The Finest Christmas Views
Yesterday morning London was filled with dense violet fog. Only later in the day did the dome of St Paul’s loom out, followed by the spire of the Shard. There are always a few days in November when London feels correctly autumnal, just as Christmas in the capital tends to arrive in January.
Every year I visit a Christmas market in an effort to jump-start a yuletide mindset. Usually I head for Eastern Europe, Estonia, Latvia or another of the Baltics. This year I’m weekending in Nuremberg to visit friends and sample German gluhwein, but I’ll be spending Christmas in London because as the capital empties out an ancient spirit returns. Although the West End gets sparkly, the most festive sensations are conjured up in other spots; backstreet pubs in Shoreditch and Peckham, food markets like Chapel Street and Canopy, Marylebone and Brixton.

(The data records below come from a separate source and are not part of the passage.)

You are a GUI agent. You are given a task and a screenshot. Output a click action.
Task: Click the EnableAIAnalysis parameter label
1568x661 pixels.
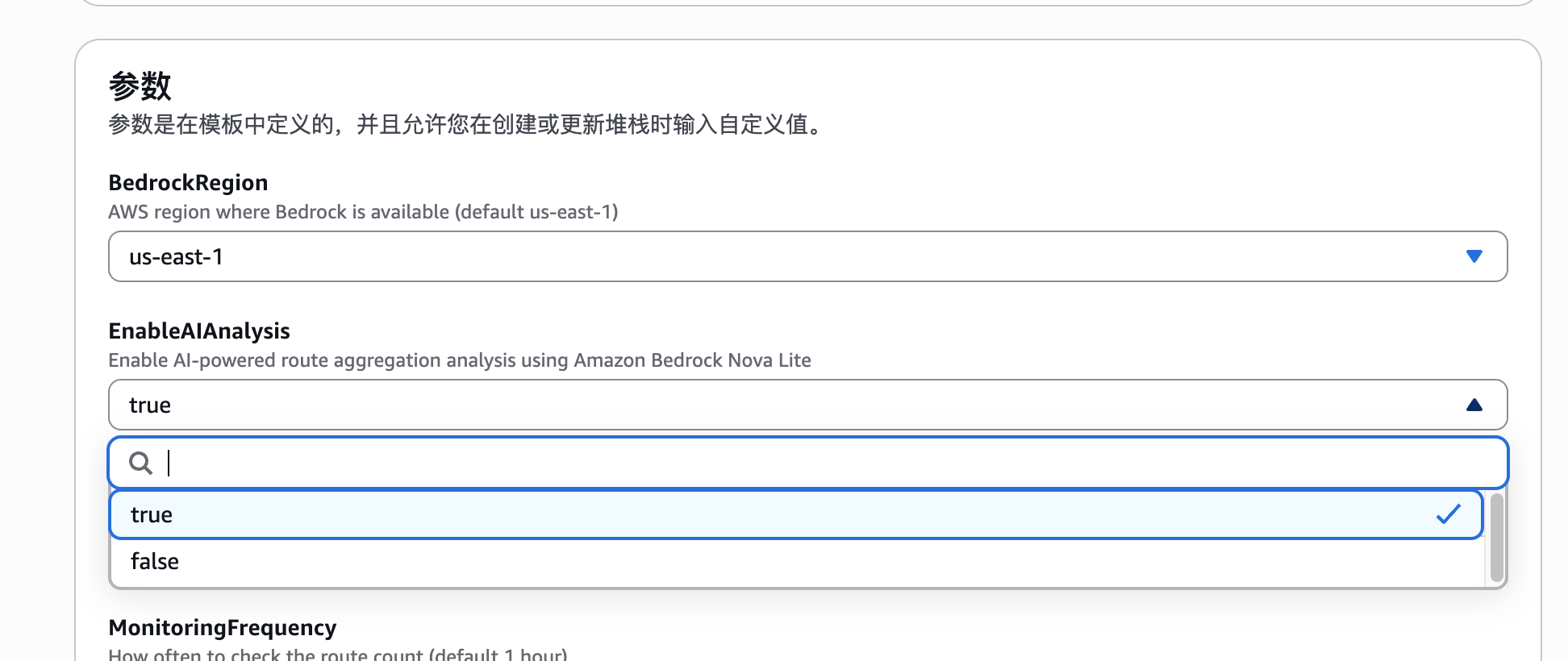pyautogui.click(x=199, y=331)
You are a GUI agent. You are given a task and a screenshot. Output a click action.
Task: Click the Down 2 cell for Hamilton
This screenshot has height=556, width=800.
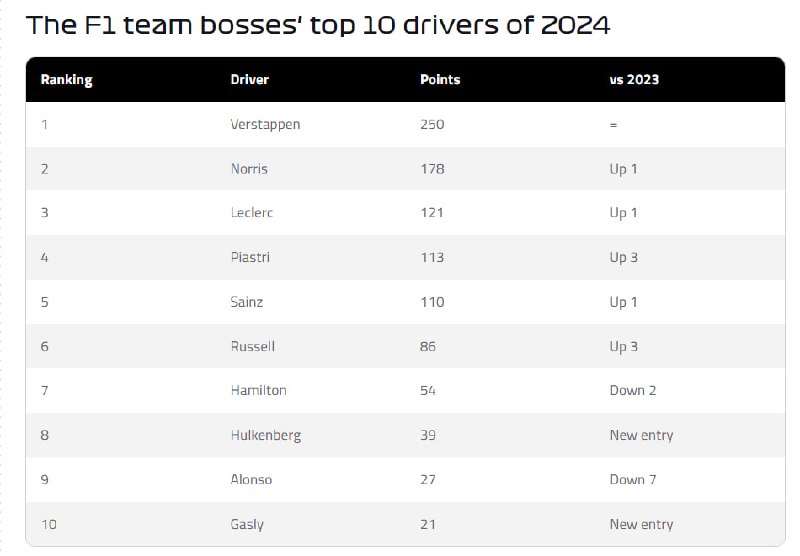click(x=633, y=391)
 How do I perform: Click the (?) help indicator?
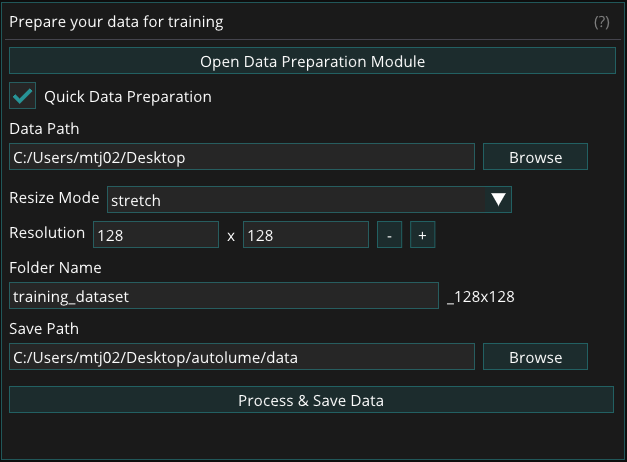[x=601, y=22]

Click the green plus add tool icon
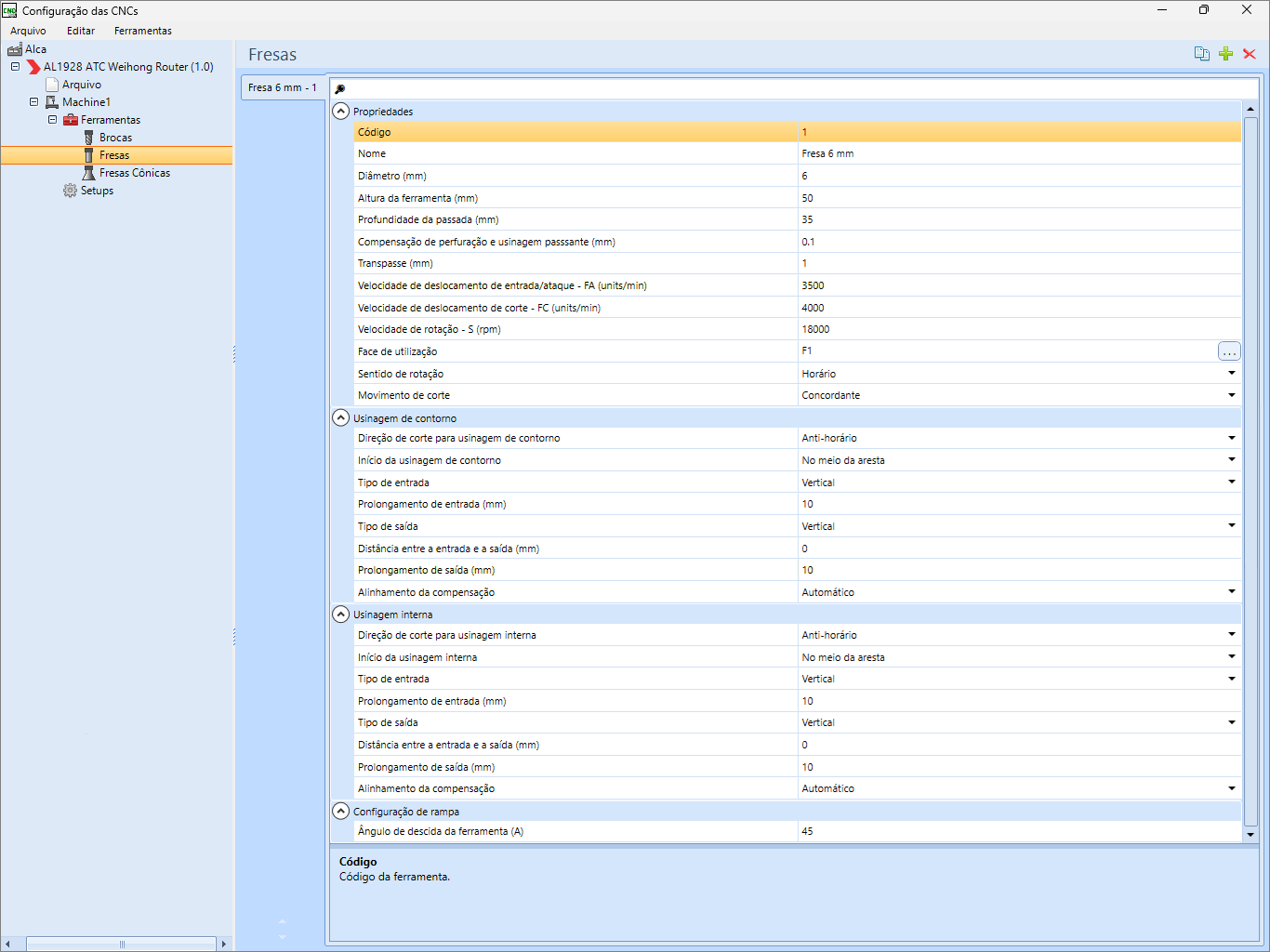[x=1225, y=54]
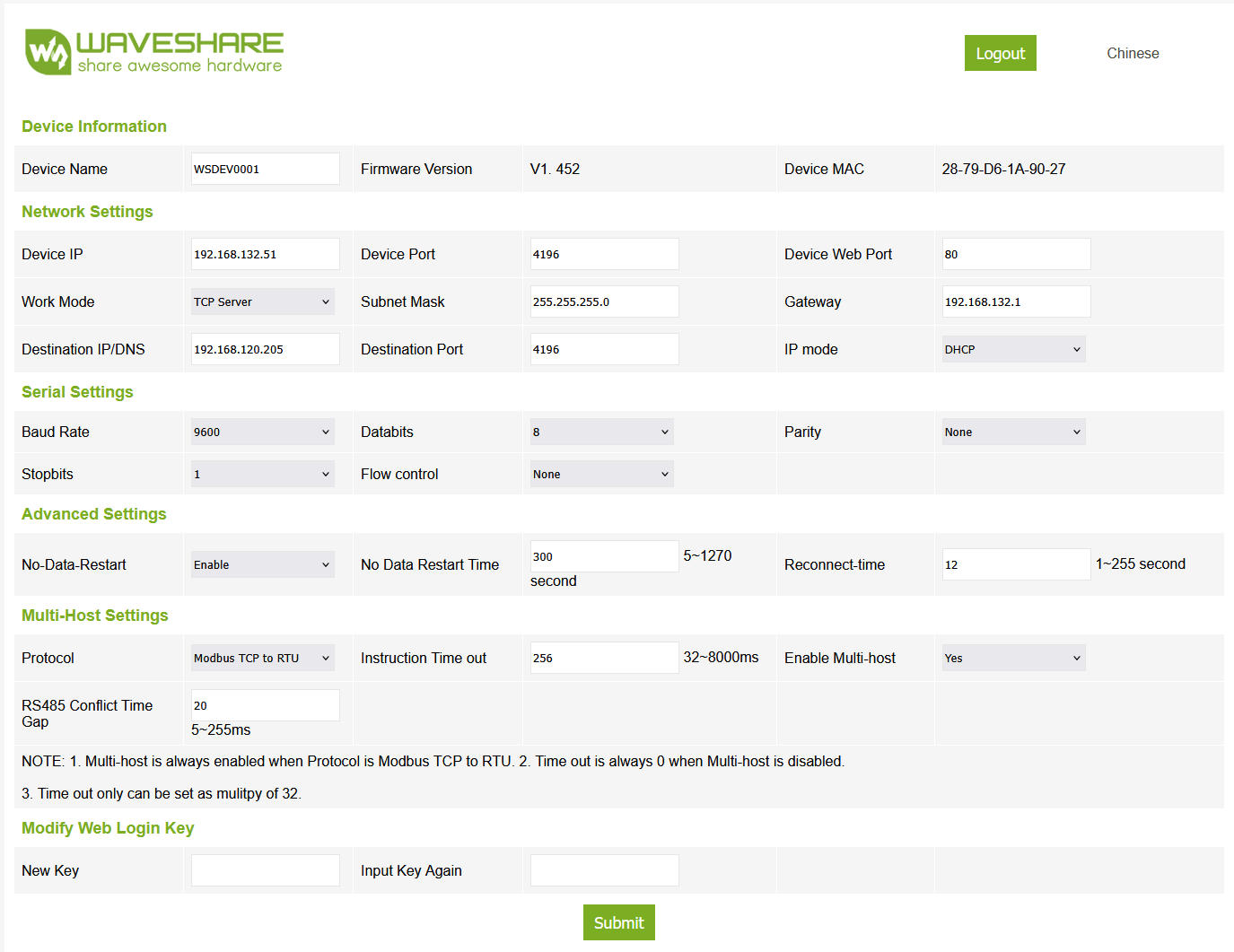Submit the configuration form
This screenshot has width=1234, height=952.
(618, 922)
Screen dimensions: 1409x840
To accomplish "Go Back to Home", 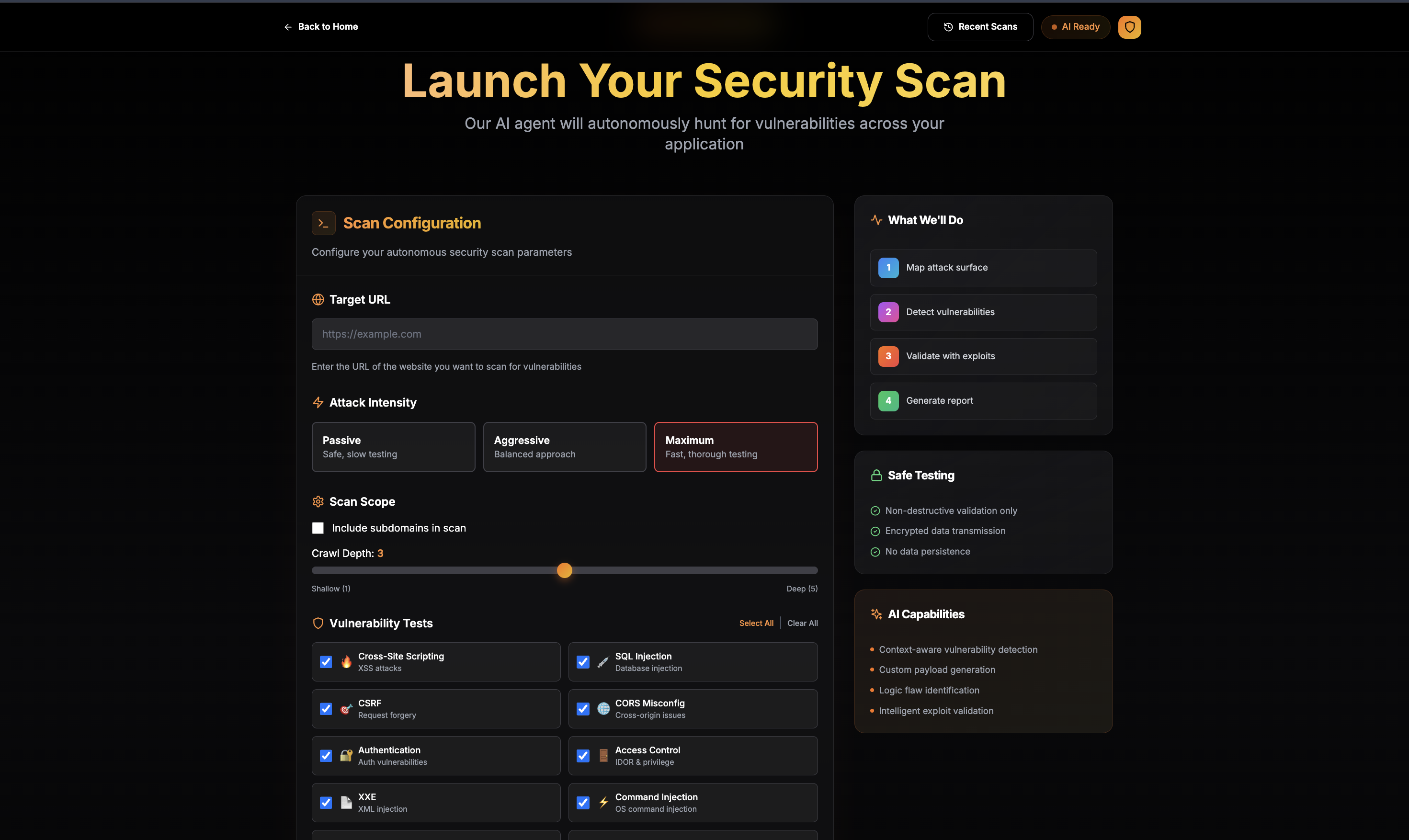I will click(320, 27).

Outside of London, there are Christmas events in and around castles. At Hampton Court there’s a huge ice rink and a generally festive air against the astonishing backdrop of the palace.
I’ve never been to Blenheim Palace, absurd when you consider how close it is to London. To those who know it well, it’s a special spot with one of the only legally protected views in Britain, a scene that must strike many as being quintessentially timeless and British, yet one which is probably unfamiliar to the majority of the population, who now live in cities and large towns.
If you’re in central London looking for a winter scene that isn’t entirely overrun with tourists taking selfies, might I make a couple of suggestions? Head for The Bridge wine bar, which is in the theatre of the same name but open to the public, for one of the most relaxing views in the city.
Or if the weather is less than clement, go to the 14th century Leadenhall Market on Gracechurch Street (carefully stepping over gawking tykes who have seen it in Harry Potter films). Other choices would include Lincoln’ Inn Fields, Christmas at Dickens’ house on Doughty Street and the Christmas-decorated period rooms of the Geffrye Museum, now renamed the Museum of the Home because people have forgotten how to say the old name.